_Description of the task_
Starting at the top line and ending at the last, restate the records exactly.

[Supplied material Boundary: Start]

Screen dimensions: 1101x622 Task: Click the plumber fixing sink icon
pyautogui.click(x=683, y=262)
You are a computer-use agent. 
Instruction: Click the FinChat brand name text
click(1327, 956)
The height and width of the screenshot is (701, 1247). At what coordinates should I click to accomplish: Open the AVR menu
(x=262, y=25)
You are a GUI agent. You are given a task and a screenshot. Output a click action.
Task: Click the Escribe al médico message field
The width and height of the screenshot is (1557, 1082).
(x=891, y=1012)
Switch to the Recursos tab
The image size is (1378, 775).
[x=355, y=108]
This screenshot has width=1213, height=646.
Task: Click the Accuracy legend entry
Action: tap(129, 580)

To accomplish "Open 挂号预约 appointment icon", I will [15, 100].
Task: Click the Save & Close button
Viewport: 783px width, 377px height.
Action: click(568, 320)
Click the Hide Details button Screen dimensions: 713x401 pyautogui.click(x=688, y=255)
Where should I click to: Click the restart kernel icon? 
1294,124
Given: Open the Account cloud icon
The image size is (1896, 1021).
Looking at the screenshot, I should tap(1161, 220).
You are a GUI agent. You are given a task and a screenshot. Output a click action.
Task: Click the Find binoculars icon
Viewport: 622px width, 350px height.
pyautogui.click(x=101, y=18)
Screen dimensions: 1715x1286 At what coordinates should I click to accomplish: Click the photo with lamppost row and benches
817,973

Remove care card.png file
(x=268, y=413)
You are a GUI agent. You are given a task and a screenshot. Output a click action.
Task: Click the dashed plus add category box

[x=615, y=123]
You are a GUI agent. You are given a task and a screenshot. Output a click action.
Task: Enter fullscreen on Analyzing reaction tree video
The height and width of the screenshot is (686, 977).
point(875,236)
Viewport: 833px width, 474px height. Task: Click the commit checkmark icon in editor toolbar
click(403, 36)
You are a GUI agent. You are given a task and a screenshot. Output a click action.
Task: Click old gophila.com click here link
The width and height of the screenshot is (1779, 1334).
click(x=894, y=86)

[Supplied material Boundary: End]

_Answer box_
Screen dimensions: 1101x622 Task: Click the plumber fixing sink icon
pyautogui.click(x=683, y=262)
You are a computer-use agent. 
Instruction: Click the FinChat brand name text
click(1327, 956)
The height and width of the screenshot is (701, 1247). At what coordinates should I click to accomplish: Open the AVR menu
(x=262, y=25)
You are a GUI agent. You are given a task and a screenshot. Output a click action.
Task: Click the Escribe al médico message field
The width and height of the screenshot is (1557, 1082).
(x=891, y=1012)
Switch to the Recursos tab
The image size is (1378, 775).
[x=355, y=108]
This screenshot has width=1213, height=646.
Task: Click the Accuracy legend entry
Action: tap(129, 580)

To accomplish "Open 挂号预约 appointment icon", I will [15, 100].
Task: Click the Save & Close button
Viewport: 783px width, 377px height.
Action: click(568, 320)
Click the Hide Details button Screen dimensions: 713x401 pyautogui.click(x=688, y=255)
Where should I click to: Click the restart kernel icon? 
1294,124
Given: Open the Account cloud icon
The image size is (1896, 1021).
Looking at the screenshot, I should tap(1161, 220).
You are a GUI agent. You are given a task and a screenshot. Output a click action.
Task: Click the Find binoculars icon
Viewport: 622px width, 350px height.
pyautogui.click(x=101, y=18)
Screen dimensions: 1715x1286 At what coordinates should I click to accomplish: Click the photo with lamppost row and benches
817,973

Remove care card.png file
(x=268, y=413)
You are a GUI agent. You are given a task and a screenshot. Output a click action.
Task: Click the dashed plus add category box

[x=615, y=123]
You are a GUI agent. You are given a task and a screenshot. Output a click action.
Task: Enter fullscreen on Analyzing reaction tree video
The height and width of the screenshot is (686, 977).
point(875,236)
Viewport: 833px width, 474px height. Task: Click the commit checkmark icon in editor toolbar
click(403, 36)
You are a GUI agent. You are given a task and a screenshot. Output a click action.
Task: Click old gophila.com click here link
The width and height of the screenshot is (1779, 1334).
click(x=894, y=86)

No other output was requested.